…Но и так – как если бы я мог залучиться поддержкой сокровенного, упрятанного хорошо места, его ауры – стоит ли говорить о времени, облегшем, охватившем почти весь расширившийся донельзя горизонт бытия, горизонт нескромного шевеления желаний, устремлений, мечт, вожделений? Время не может быть формулой упрощенного мусором размельченного бытия ландшафта. Проще сказать: разместить бытие невозможно, не рискуя тяжелой потерей расходящихся, разбегающихся временных интервалов, сопутствующих ландшафтных ритмов и сотрясений. Так-то место обращает вспять течение незаконного, полулегального бытия, чье пространство – вне справедливости ландшафтных кругозоров и окоемов. Пятно времени лишь самым крайним краем застигает, захватывает место пребывания уходящей мысли, воображения, не видящего границы бытия с самим собой, грани-цы-между-собой. Быть внутри места – не значит быть умещенным в бытии, размещенным бытием.

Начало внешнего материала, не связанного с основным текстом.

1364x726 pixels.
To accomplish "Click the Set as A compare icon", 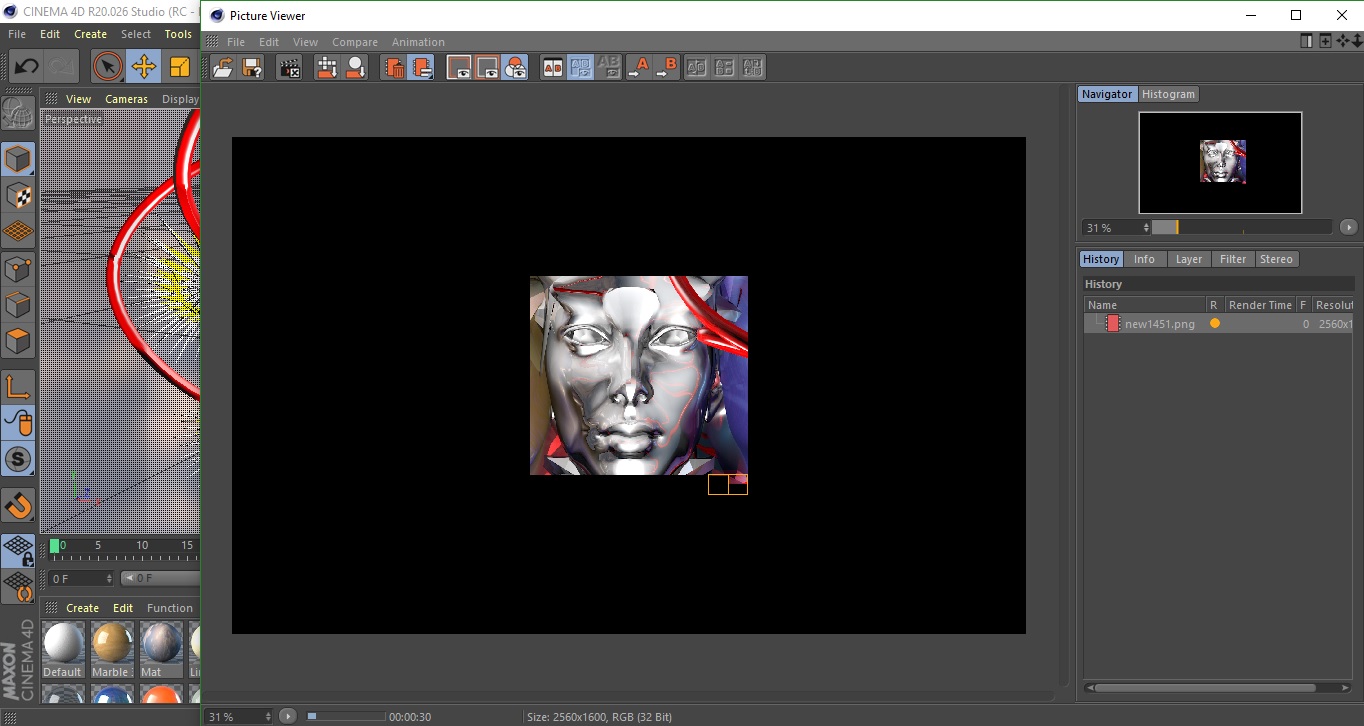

Устать как бы сразу – увидев полет бабочки, стремящейся в потоки восходящего пространства, воздуха, не таящего свою ландшафтную, небесную мощь и силу. Невозможность подняться вне места, означенного как место воздуха, как точка и локус, отягощенные очертаниями бесцветного и незаметного в своем неразличении (самого себя) бытии. Так вот: ожидание простора собственных решений на фоне упавшей бабочки с поврежденным крылом, осыпавшейся пыльцой, еще подрагивающей безнадежно – это ожидание затягивается пасмурным серым небом, тянущим одеяло географического воображения к месту, где полет, взлет, парение смотрятся как простейшее течение, перетекание самого тела уточненной точечной мысли.
Не требуя ландшафта – скорого, с пылу с жару, самодовольного, самоуспокоенного.
Не требуя ландшафта отчаянного, фронтирного, зависающего на лету, «гусарского».
Не требуя ландшафта сосредоточенного, углубленного, медитирующего – короче, может быть, «фрактального».
Пытаясь осознать ландшафт-как-он-есть, ландшафт как мысль, приземленную своей собственной небесностью.
Пытаясь научиться ландшафту как школе размещенного кругозора – окоема, раскинутого протяженностью и пространством внутренней перспективы.
Пытаясь воображать ландшафт птицей, севшей на качающуюся ветку собственного бытия-полета.
Ландшафтом заземлить ток сумасбродных облаков, затеняющих рельеф самого воздуха.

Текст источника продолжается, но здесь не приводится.